| WHAT TO DO |
How many lines in the records contain the string "list"? Give only the number.

---

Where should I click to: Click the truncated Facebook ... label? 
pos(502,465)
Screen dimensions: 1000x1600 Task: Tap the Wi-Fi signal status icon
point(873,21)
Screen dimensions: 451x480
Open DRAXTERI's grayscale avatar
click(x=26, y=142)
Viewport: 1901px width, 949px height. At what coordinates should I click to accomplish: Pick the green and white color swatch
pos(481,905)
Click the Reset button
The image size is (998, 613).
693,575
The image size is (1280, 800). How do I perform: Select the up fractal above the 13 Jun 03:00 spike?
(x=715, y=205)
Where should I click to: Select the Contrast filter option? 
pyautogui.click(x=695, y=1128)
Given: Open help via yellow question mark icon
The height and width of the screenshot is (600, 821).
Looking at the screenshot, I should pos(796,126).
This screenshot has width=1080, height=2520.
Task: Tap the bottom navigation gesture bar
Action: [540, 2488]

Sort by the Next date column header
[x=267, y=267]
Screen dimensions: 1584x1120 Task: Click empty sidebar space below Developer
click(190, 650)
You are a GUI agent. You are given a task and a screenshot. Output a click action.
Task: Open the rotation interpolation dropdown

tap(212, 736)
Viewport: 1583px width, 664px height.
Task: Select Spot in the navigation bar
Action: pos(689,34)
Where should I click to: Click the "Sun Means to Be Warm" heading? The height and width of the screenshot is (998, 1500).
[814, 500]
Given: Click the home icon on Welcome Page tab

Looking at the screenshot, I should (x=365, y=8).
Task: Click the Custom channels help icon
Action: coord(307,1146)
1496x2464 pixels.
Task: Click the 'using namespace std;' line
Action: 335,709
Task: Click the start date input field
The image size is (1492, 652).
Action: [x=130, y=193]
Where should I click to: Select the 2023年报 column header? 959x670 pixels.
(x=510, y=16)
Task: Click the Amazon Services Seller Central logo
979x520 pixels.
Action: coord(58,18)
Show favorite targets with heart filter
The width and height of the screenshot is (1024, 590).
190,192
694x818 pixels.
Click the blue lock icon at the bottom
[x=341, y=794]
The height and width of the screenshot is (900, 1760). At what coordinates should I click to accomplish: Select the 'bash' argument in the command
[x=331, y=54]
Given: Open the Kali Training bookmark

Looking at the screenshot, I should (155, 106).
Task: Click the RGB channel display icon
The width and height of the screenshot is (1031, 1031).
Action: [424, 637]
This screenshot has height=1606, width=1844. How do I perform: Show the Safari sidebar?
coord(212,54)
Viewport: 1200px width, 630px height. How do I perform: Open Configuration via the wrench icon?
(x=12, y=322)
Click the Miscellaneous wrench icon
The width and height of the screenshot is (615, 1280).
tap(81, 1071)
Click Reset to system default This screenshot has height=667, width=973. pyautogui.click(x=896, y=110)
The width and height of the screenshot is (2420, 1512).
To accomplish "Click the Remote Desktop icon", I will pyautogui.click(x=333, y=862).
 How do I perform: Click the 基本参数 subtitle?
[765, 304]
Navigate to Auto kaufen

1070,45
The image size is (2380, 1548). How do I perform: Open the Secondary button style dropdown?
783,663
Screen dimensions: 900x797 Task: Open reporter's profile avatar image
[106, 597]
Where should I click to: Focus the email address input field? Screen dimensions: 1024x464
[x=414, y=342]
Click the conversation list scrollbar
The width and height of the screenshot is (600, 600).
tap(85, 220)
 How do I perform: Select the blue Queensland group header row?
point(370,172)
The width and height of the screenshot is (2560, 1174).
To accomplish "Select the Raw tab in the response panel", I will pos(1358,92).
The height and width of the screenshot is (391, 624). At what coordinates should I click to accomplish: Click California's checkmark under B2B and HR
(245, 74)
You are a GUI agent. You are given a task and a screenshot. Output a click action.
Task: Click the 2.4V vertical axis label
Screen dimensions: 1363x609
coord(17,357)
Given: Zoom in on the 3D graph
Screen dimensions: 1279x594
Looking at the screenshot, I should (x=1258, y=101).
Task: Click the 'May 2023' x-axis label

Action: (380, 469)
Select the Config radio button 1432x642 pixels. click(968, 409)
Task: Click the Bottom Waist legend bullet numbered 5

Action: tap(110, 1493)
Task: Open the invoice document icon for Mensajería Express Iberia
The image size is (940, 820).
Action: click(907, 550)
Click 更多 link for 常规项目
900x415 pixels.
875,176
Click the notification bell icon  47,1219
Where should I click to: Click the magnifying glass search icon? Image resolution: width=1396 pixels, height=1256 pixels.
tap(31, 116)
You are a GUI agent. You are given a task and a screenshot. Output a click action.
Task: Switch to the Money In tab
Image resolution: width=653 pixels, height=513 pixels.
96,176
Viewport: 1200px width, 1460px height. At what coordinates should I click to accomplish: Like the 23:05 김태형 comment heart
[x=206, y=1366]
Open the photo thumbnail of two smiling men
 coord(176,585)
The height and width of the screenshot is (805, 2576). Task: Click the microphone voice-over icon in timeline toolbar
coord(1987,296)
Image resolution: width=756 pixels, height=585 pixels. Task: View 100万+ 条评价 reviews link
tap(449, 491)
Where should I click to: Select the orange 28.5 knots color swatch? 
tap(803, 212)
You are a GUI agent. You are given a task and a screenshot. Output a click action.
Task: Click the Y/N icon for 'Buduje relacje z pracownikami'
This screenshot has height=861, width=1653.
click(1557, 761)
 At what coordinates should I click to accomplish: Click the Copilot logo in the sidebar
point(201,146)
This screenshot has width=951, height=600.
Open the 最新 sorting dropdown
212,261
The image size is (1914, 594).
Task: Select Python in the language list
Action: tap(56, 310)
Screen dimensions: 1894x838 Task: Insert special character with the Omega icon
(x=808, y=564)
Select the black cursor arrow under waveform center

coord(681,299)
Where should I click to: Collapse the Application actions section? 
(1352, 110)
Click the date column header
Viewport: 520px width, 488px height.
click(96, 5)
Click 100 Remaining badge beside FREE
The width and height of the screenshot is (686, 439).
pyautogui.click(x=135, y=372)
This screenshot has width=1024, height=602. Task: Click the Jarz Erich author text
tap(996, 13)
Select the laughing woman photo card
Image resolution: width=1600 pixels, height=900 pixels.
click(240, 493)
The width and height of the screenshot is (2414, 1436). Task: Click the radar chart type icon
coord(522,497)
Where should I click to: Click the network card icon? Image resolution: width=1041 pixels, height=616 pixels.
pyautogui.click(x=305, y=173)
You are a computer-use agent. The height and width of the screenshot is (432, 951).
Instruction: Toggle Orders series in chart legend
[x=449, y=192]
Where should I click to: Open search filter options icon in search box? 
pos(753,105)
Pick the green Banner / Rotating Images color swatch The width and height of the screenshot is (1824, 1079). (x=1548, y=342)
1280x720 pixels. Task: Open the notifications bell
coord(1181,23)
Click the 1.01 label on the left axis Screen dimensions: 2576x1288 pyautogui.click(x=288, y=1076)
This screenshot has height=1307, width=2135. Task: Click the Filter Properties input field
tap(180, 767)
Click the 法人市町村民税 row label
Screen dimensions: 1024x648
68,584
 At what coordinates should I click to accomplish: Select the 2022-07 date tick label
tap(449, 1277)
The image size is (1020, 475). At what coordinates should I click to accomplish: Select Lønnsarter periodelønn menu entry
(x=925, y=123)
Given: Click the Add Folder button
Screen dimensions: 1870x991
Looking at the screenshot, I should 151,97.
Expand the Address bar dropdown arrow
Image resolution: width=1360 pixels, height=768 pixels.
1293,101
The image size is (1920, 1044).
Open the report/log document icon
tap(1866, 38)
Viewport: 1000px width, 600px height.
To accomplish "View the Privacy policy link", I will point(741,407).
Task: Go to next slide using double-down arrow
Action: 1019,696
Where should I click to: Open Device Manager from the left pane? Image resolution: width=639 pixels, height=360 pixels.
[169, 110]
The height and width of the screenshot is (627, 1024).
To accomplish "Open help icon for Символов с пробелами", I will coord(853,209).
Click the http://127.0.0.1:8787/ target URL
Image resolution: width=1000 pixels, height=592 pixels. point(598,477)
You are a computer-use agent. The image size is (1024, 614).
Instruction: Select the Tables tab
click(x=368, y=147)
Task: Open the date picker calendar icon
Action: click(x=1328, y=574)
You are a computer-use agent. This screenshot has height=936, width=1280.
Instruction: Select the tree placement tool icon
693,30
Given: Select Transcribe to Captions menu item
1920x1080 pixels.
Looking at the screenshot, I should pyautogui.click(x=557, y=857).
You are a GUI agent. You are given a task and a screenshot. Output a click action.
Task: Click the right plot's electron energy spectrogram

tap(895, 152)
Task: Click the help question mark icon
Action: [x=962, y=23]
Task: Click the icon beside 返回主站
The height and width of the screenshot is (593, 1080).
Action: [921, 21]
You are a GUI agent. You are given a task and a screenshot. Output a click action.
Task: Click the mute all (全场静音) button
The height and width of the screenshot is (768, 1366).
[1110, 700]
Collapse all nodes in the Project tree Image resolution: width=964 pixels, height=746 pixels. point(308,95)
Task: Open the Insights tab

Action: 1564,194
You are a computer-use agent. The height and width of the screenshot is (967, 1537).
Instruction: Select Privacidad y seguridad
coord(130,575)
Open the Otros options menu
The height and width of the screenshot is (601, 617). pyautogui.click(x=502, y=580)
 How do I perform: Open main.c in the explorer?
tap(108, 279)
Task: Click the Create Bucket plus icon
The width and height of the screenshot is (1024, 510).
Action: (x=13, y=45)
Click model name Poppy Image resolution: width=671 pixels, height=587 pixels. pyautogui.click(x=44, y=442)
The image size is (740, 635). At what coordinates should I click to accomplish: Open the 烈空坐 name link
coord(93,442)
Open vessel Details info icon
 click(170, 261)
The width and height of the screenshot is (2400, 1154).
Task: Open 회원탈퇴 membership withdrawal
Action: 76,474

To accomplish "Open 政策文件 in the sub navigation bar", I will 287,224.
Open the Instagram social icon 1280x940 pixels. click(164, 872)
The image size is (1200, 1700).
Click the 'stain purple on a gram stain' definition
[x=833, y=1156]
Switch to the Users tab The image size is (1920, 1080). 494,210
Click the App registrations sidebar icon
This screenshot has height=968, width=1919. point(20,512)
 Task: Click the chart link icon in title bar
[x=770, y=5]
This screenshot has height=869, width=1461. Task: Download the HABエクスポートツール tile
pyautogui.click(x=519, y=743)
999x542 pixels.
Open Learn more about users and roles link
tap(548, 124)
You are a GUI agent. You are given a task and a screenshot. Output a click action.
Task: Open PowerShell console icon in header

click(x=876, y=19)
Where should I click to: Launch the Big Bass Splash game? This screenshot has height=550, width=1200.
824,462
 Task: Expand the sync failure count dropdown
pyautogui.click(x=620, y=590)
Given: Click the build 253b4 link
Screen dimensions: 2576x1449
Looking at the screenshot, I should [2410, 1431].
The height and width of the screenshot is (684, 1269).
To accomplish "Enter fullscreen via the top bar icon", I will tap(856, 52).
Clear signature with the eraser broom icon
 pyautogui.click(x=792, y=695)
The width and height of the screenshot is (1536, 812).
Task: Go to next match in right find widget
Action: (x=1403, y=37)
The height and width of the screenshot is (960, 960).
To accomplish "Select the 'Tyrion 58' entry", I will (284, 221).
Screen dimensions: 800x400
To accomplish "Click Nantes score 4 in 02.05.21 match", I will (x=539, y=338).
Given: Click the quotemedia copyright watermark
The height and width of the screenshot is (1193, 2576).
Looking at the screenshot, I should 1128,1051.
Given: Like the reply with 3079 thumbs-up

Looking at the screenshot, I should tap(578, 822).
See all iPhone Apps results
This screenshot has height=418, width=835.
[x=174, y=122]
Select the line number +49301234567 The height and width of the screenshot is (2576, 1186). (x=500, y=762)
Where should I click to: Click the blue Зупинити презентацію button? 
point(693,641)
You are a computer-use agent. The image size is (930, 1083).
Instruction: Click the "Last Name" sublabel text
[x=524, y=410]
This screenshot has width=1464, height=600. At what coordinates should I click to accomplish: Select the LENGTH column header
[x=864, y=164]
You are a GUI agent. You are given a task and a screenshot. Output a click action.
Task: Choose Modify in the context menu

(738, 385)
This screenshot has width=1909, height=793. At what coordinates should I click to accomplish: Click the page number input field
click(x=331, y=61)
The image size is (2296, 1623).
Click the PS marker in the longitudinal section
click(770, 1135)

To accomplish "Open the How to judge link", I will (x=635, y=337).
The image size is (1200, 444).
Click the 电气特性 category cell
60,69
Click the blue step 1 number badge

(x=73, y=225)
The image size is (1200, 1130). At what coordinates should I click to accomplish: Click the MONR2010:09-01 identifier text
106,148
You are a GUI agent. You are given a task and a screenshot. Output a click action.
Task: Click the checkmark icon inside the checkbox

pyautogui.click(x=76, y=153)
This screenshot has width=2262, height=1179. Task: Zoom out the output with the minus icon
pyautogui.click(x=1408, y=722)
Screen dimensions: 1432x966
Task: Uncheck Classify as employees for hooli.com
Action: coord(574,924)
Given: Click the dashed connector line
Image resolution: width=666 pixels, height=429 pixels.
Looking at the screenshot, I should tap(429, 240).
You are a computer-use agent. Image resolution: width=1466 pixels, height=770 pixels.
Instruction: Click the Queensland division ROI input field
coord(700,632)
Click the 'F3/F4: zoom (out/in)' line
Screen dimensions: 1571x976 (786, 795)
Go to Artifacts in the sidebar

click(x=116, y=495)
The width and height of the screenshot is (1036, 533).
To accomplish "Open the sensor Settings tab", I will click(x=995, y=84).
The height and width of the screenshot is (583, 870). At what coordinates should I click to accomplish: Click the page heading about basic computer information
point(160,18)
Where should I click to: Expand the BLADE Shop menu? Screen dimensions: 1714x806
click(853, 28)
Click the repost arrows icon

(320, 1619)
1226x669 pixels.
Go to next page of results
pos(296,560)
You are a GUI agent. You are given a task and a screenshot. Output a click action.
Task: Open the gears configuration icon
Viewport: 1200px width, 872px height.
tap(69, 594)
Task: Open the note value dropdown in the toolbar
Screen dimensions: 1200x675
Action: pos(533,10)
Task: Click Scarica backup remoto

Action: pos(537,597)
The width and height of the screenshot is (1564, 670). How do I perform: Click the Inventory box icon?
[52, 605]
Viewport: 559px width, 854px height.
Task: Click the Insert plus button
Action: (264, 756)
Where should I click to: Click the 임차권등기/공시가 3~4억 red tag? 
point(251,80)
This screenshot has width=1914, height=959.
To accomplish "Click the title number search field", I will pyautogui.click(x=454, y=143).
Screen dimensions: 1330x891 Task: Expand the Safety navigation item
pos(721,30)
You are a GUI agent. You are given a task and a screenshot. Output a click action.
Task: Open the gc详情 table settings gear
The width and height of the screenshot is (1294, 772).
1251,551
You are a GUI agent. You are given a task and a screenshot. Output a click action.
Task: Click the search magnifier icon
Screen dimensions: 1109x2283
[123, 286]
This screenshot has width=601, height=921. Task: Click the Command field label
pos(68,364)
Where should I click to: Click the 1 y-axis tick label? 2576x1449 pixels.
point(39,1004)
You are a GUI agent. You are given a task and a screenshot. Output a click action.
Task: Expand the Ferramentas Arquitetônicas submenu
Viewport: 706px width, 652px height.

---

| EXERCISE RESULT |
2